(Records excerpted from a collection)
-- Opening Marker --
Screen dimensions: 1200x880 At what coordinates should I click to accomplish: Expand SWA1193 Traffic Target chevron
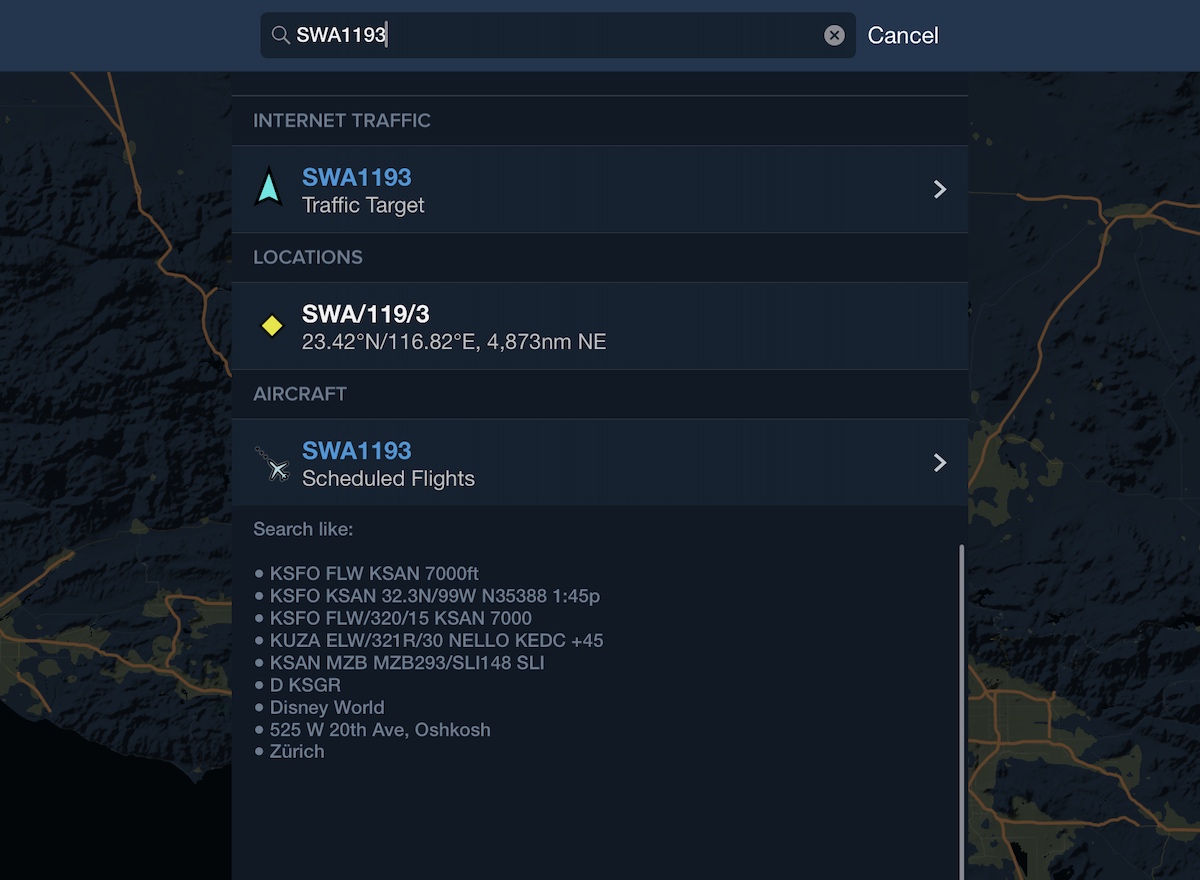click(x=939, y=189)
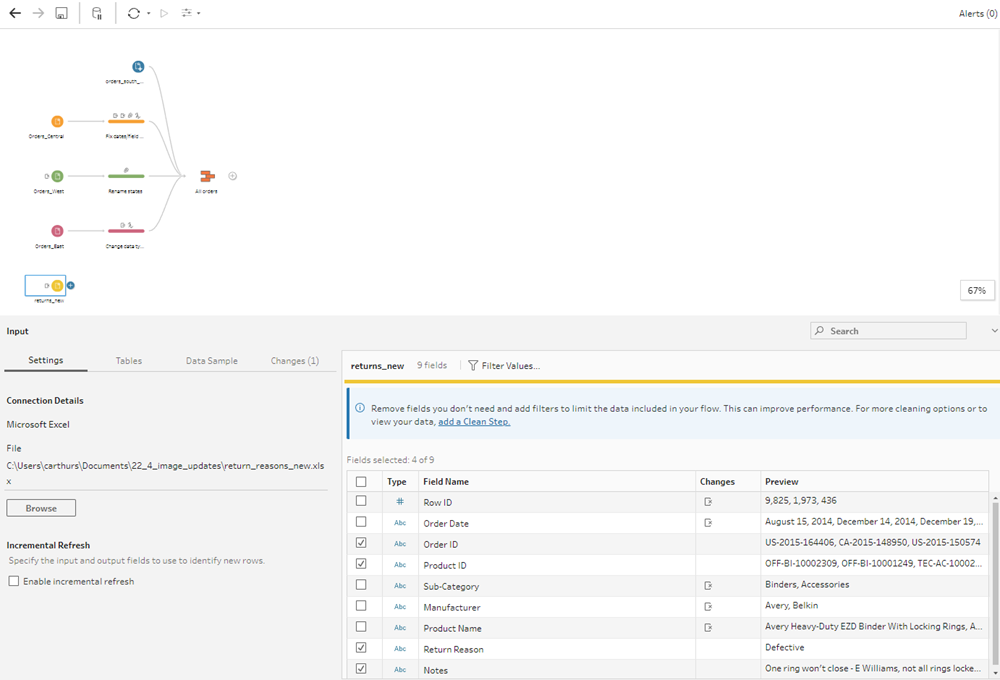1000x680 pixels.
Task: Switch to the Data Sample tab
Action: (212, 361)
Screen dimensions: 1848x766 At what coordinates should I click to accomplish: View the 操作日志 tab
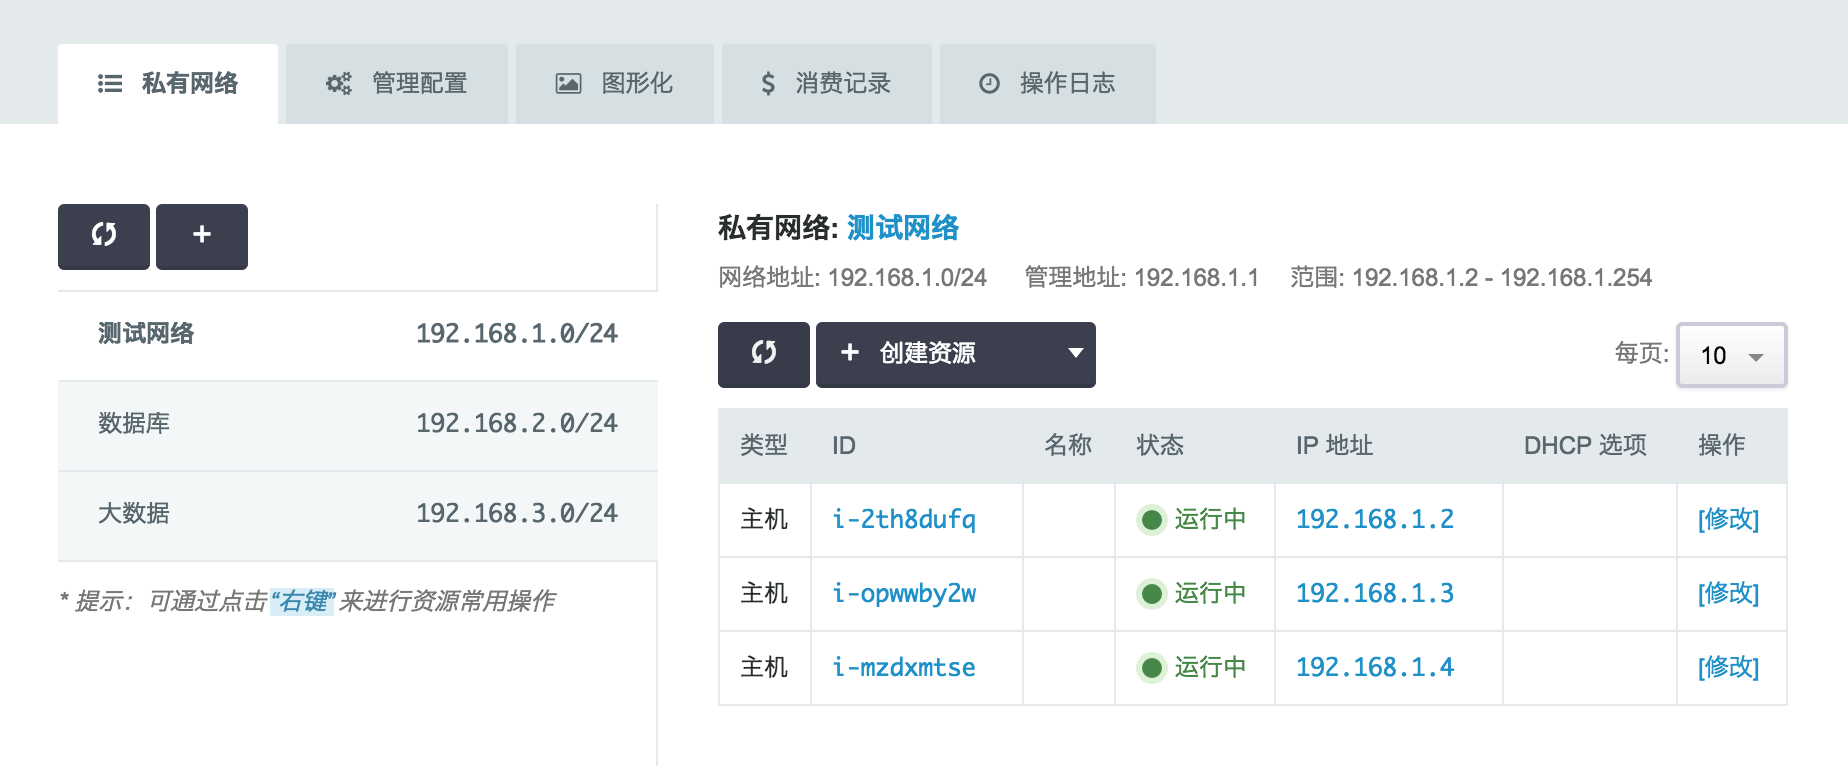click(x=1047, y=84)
-- Closing Marker --
- [PROBLEM TO SOLVE]:
Repeat verbatim the range of lines that opens at the line containing "Screen dimensions: 1848x766" and closes at the last line of the entries, excluding all pictures.

- [RESPONSE]:
Screen dimensions: 1848x766 At what coordinates should I click to accomplish: View the 操作日志 tab
click(x=1047, y=84)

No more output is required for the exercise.